Jacques Chirac vs François Mitterrand
PARIS, 12 avr 2005 (AFP) - Le 3 septembre 1992, François Mitterrand défend le oui au traité européen de Maastricht, lors d'un face-à-face avec le chef de file des opposants au texte, Philippe Séguin, retransmis depuis l'amphithéâtre de la Sorbonne par TF1.
Deux semaines avant le référendum sur le traité de Maastricht, sous les lambris dorés de la Sorbonne, le décor choisi pour l'intervention du président de la République est aux couleurs de l'Europe: le plateau est un immense échiquier aux damiers bleu et blanc, entouré de douze lumières bleues symbolisant les pays membres.
Pendant près de trois heures, le président s'est livré à un vibrant plaidoyer en faveur de l'Europe, expliquant longuement le contenu du traité à cinq cents personnes réunies dans ce cadre solennel.
Clou de ce show bien orchestré et dirigé par Guillaume Durand, un débat avec le député-maire RPR d'Epinal, Philippe Séguin, consacré pour l'occasion chef de file des opposants au traité.

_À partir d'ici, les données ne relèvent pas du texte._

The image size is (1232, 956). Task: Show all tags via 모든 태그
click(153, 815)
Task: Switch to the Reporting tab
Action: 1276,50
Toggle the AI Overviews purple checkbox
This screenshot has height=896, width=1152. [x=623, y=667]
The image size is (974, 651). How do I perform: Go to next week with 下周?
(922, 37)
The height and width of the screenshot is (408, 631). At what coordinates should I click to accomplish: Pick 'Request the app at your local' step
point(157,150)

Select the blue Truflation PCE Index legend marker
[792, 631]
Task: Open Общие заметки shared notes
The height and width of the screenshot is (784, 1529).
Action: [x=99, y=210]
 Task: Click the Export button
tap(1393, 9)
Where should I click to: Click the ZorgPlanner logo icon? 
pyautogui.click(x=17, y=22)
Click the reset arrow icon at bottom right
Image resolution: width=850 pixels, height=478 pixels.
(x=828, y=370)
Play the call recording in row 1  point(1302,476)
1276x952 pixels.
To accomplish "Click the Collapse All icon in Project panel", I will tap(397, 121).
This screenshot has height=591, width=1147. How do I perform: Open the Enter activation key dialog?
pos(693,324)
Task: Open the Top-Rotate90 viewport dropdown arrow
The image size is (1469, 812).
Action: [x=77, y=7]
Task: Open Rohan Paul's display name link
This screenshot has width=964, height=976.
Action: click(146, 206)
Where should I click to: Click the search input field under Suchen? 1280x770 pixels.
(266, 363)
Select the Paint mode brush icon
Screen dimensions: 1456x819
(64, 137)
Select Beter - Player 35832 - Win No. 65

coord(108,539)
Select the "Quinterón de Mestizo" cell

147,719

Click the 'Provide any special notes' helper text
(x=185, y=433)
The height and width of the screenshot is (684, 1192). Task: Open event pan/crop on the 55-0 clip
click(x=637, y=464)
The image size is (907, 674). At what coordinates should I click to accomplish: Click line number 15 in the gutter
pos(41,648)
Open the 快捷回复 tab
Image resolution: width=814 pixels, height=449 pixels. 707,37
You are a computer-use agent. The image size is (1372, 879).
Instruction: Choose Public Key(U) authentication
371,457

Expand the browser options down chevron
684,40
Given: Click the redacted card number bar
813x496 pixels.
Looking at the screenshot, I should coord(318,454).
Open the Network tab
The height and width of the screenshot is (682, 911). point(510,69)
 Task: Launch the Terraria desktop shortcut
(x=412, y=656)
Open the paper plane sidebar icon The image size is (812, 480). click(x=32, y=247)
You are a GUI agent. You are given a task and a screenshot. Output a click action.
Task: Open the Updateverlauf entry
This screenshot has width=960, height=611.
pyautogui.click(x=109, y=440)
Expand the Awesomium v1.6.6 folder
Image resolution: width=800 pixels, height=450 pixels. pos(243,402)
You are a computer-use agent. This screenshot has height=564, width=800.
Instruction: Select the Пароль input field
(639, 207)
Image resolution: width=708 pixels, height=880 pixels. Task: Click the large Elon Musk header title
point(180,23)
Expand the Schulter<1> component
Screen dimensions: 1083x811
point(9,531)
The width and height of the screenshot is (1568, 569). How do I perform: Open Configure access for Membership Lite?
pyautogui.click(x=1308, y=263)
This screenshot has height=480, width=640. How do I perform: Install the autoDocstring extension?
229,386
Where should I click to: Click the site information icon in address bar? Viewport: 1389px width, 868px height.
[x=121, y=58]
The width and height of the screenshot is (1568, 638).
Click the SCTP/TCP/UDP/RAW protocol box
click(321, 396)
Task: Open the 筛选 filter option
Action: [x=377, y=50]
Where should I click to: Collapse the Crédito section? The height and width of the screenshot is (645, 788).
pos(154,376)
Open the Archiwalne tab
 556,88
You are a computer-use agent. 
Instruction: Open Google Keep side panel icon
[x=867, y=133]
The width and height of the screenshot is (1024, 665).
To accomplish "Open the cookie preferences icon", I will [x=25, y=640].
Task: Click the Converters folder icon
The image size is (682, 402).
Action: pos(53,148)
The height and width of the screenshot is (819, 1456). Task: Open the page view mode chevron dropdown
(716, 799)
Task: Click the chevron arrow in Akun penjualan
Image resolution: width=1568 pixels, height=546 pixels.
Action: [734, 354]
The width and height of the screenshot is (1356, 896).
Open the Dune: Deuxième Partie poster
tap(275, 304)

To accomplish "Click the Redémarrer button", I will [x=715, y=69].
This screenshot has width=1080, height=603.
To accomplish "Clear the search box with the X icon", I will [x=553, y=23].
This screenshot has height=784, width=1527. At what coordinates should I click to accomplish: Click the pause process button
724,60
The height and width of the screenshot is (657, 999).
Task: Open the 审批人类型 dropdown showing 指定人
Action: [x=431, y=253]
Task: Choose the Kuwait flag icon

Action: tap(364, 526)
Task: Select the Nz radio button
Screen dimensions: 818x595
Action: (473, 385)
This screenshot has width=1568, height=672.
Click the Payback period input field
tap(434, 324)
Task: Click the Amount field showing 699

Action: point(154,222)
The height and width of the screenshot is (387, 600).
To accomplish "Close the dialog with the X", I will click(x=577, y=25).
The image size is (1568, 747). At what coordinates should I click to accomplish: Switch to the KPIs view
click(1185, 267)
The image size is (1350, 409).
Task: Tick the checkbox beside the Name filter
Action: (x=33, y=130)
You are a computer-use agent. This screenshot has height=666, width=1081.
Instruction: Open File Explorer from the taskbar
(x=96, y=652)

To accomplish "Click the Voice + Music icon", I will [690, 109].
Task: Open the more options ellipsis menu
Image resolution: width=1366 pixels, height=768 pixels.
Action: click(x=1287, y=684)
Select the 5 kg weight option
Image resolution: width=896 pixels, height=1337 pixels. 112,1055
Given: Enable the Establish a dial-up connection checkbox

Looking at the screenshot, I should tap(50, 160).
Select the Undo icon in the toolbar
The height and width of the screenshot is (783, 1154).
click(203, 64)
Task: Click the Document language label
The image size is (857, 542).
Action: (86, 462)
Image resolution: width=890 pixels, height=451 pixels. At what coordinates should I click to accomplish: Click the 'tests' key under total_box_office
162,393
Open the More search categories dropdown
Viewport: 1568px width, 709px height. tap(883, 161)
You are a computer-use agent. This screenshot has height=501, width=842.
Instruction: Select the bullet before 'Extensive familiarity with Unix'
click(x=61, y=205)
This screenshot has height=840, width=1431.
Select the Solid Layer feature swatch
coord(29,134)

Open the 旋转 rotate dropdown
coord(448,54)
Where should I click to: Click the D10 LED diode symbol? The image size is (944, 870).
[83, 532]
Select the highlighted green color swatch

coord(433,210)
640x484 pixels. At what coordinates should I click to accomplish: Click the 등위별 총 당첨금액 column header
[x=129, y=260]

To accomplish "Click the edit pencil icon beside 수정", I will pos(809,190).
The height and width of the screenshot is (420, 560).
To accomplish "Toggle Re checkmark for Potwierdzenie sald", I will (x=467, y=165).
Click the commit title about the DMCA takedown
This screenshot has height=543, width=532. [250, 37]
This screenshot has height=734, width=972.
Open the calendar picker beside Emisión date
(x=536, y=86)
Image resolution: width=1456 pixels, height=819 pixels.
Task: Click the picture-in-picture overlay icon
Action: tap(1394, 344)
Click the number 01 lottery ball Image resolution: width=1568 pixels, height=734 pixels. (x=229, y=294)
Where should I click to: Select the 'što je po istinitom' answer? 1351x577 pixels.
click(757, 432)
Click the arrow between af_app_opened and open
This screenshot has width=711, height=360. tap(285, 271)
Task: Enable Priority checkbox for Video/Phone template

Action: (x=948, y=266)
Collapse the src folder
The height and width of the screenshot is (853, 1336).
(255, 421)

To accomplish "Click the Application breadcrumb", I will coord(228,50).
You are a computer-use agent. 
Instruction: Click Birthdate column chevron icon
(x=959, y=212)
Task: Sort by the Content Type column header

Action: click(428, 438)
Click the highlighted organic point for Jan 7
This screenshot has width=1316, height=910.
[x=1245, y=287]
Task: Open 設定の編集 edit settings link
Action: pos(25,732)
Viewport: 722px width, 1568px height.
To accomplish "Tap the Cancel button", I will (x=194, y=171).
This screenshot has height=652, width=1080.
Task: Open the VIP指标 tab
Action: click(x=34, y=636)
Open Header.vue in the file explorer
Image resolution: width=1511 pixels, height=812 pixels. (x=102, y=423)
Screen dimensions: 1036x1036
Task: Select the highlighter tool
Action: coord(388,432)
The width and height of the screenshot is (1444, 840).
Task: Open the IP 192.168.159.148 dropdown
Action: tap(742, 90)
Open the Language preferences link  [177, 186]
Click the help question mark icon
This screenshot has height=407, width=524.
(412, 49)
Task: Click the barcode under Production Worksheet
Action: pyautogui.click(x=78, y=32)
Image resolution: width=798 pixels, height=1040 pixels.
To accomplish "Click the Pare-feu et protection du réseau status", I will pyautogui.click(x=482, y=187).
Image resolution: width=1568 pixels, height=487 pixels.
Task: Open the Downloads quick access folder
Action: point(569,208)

Adversaire solide, M. Séguin s'est illustré quelques mois avant par un discours fleuve à l'Assemblée nationale, où il a notamment déclaré: "Maastricht, c'est l'anti 1789".
Lors de ce débat courtois et souvent émaillé d'humour, les deux hommes campent sur leurs positions, s'opposant notamment sur la politique monétaire, le poids de la technocratie bruxelloise et l'élargissement aux pays de l'Est.
Auparavant, le président avait répondu aux questions de quatorze Français sélectionnés par la Sofres et équitablement répartis entre pro et anti-Maastricht, ainsi qu'à celles de trois journalistes, Serge July (Libération), Jean d'Ormesson (Le Figaro) et Gérard Carreyrou (TF1).
Pour le référendum sur la Constitution européenne du 29 mai, Jacques Chirac entrera jeudi soir en campagne pour le oui au cours d'un débat télévisé, avec 80 jeunes âgés de 18 à 30 ans et également sélectionnés par la TNS-Sofres. L'Elysée a fait savoir lundi le chef de l'Etat "ne débattra pas" avec les leaders politiques pendant la campagne.